Using the DiskArray interface
Raster bands as 2D DiskArrays
As of ArchGDAL version 0.5.0 and higher a RasterBand
is a subtype of AbstractDiskArray
from the DiskArrays.jl package. This means that a RasterBand
is also an AbstractArray
and can therefore be treated like any Julia array. This means that square bracket indexing works in addition to the read
methods described above.
band[1000:1010,300:310]
11×11 Matrix{UInt8}: 0x87 0x8a 0x7b 0x5f 0x32 0x08 0x11 0x11 0x0d 0x0e 0x09 0x8c 0x96 0x70 0x70 0x32 0x10 0x0e 0x0e 0x0a 0x11 0x0a 0x88 0xa5 0x87 0x6f 0x25 0x10 0x0f 0x10 0x0a 0x10 0x07 0x80 0x9c 0x87 0x60 0x1c 0x16 0x10 0x0b 0x03 0x0c 0x0f 0x7a 0x7e 0x6e 0x57 0x2d 0x12 0x0f 0x0c 0x05 0x0e 0x0f 0x80 0x6e 0x5e 0x5b 0x3d 0x0a 0x0e 0x13 0x0f 0x13 0x07 0x8f 0x70 0x58 0x5a 0x26 0x0f 0x10 0x11 0x0a 0x11 0x0f 0x96 0x73 0x56 0x63 0x1b 0x13 0x10 0x0d 0x03 0x0e 0x18 0x91 0x71 0x5a 0x80 0x35 0x0b 0x0e 0x13 0x0b 0x10 0x0f 0x87 0x69 0x67 0x84 0x61 0x00 0x0f 0x0c 0x04 0x0c 0x11 0x88 0x6a 0x72 0x70 0x1a 0x0e 0x0f 0x0c 0x09 0x06 0x06
Also, windowed reading of the data can alternatively be done through the DiskArrays interface:
using DiskArrays: eachchunk
# take only the first 3 chunks to decrease output
using Base.Iterators: take
for (rows, cols) in take(eachchunk(band), 3)
@info "window" rows cols
end
┌ Info: window │ rows = CartesianIndex(1, 1) └ cols = CartesianIndex(2, 1) ┌ Info: window │ rows = CartesianIndex(257, 1) └ cols = CartesianIndex(258, 1) ┌ Info: window │ rows = CartesianIndex(513, 1) └ cols = CartesianIndex(514, 1)

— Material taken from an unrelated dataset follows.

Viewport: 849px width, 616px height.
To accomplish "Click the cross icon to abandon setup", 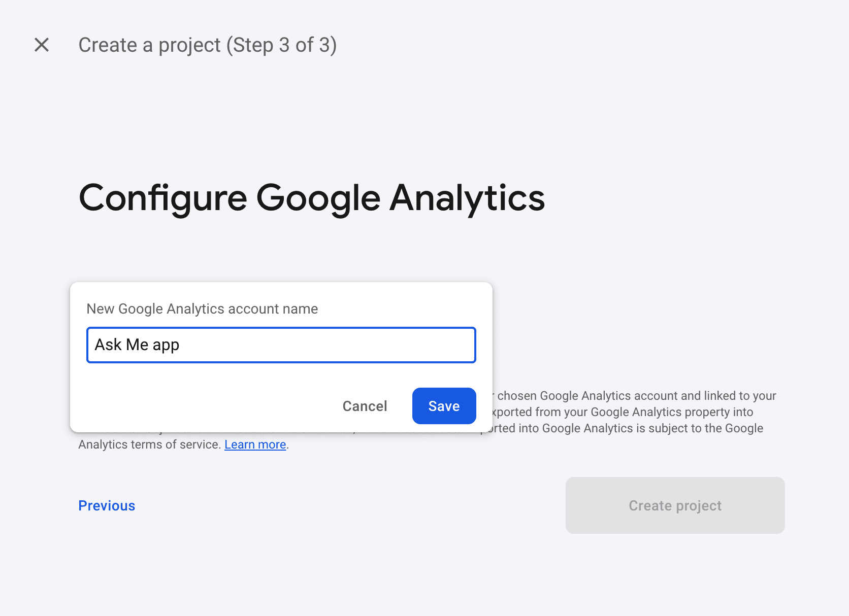I will (x=42, y=45).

This code is similar to the window function mentioned in Windowed Reads and Writes but more portable because the raster band can be exchanged with any other type implementing the DiskArrays interface. Also, for many operations it will not be necessary anymore to implement the window loop, since the DiskArrays
package provides efficient implementations for reductions and lazy broadcasting, so that for example operations like:
sum(sqrt.(band), dims=1)
1×1024 Matrix{Float64}: 7094.48 7094.48 7094.48 7094.48 … 30197.9 30368.0 30295.8 29723.7
will read the data block by block allocating only the amount of memory in the order of the size of a single raster block. See the DiskArrays README for more information on DiskArrays.jl
The RasterDataset type
Many raster datasets that contain multiple bands of the same size and data type can also be abstracted as a 3D array where the last dimension represents the band index. In order to open a raster dataset in a way that it is represented as a 3D AbstractArray
there is the readraster
funtion. It returns a RasterDataset
which is a thin wrapper around a Dataset
but it is a subtype of AbstractDiskArray{T,3}
and therefore part of the array hierarchy.
This means that data can be accessed with the square-bracket syntax
dataset = AG.readraster("gdalworkshop/world.tif")
dataset[1000,300,:]
3-element Vector{UInt8}: 0x87 0x78 0x41
and broadcasting, views and reductions are provided by the DiskArrays package. In addition, many ArchGDAL functions like (getband
, nraster
, getgeotransform
, etc) are delegated to the wrapped Dataset and work for RasterDatasets as well.